Educational disparities also affect the clinician side of neuropsychological assessment. Advanced degrees, such as those required for clinical neuropsychology, are a common marker of both career and academic achievement. However, representation in doctoral-level education remains low among historically excluded groups (Byrd et al., 2010; Elbulok-Charcape et al., 2014; Klipfel et al., 2022; Sweet et al., 2021). Due to limited reporting of clinical neuropsychology statistics across databases, clinical psychology data are referenced to contextualize clinician representation. Overall, despite representing 21.3% of the U.S. population (U.S. Census Bureau, 2022), Hispanics/Latinos comprise 12% of students enrolled across all doctoral psychology programs and 15% of students enrolled in clinical psychology programs (APA, 2024). Degree completion data is slightly less underrepresented, with Hispanics/Latinos earning 13.16% of psychology doctoral degrees (see Fig. 3) and 19.68% of clinical psychology doctoral degrees (see Fig. 4).

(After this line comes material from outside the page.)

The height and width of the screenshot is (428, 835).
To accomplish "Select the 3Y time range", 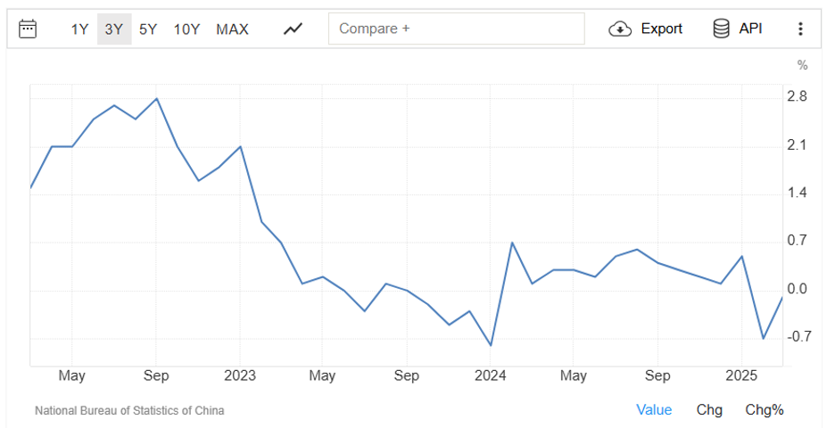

These enrollment and degree completion metrics represent steady increases over the past decade (APA, 2024; U.S. Department of Education, National Center for Education Statistics [NCES], 2024a, 2024b) and align with the growing demand for Hispanic/Latino psychologists (IHS Markit, 2018).
Fig. 3.
Hispanic/Latino representation among U.S. psychology degree recipients (2023). Illustrated is the representation of Hispanic/Latino students among psychology degree recipients across bachelor’s, master’s, and doctoral levels in 2023. Data are from the U.S. Department of Education’s Integrated Postsecondary Education Data System (IPEDS), 2023 Completions Survey (Component C). Degree classifications follow IPEDS award level categories: Code 17 (Bachelor’s), Code 19 (Master’s), Code 23 (Doctor’s—research/scholarship), Code 24 (Doctor’s—professional practice), and Code 25 (Doctor’s—other). Each figure consists of two graphs: the top graph shows the percentage of Hispanic/Latinos earning degrees compared to all degree earners overall, as well as percentages within male and female subgroups. The bottom graph shows the gender split at each degree classification alongside the raw counts represented by the percentages.
Fig. 4.
Hispanic/Latino representation among U.S. clinical psychology degree recipients (2023). Illustrated is the representation of Hispanic/Latino students among clinical psychology degree recipients in 2023. Data are from the U.S. Department of Education’s Integrated Postsecondary Education Data System (IPEDS), 2023 Completions Survey (Component C). This figure includes completions reported under CIP Code 42.2801 (Clinical Psychology), as Clinical Neuropsychology is not separately specified in IPEDS reporting. Degree classifications follow IPEDS award level categories: Code 17 (Bachelor’s), Code 19 (Master’s), Code 23 (Doctor’s—research/scholarship), Code 24 (Doctor’s—professional practice), and Code 25 (Doctor’s—other). Each figure consists of two graphs: the top graph shows the percentage of Hispanic/Latinos earning degrees compared to all degree earners overall, as well as percentages within male and female subgroups. The bottom graph shows the gender split at each degree classification alongside the raw counts represented by the percentages.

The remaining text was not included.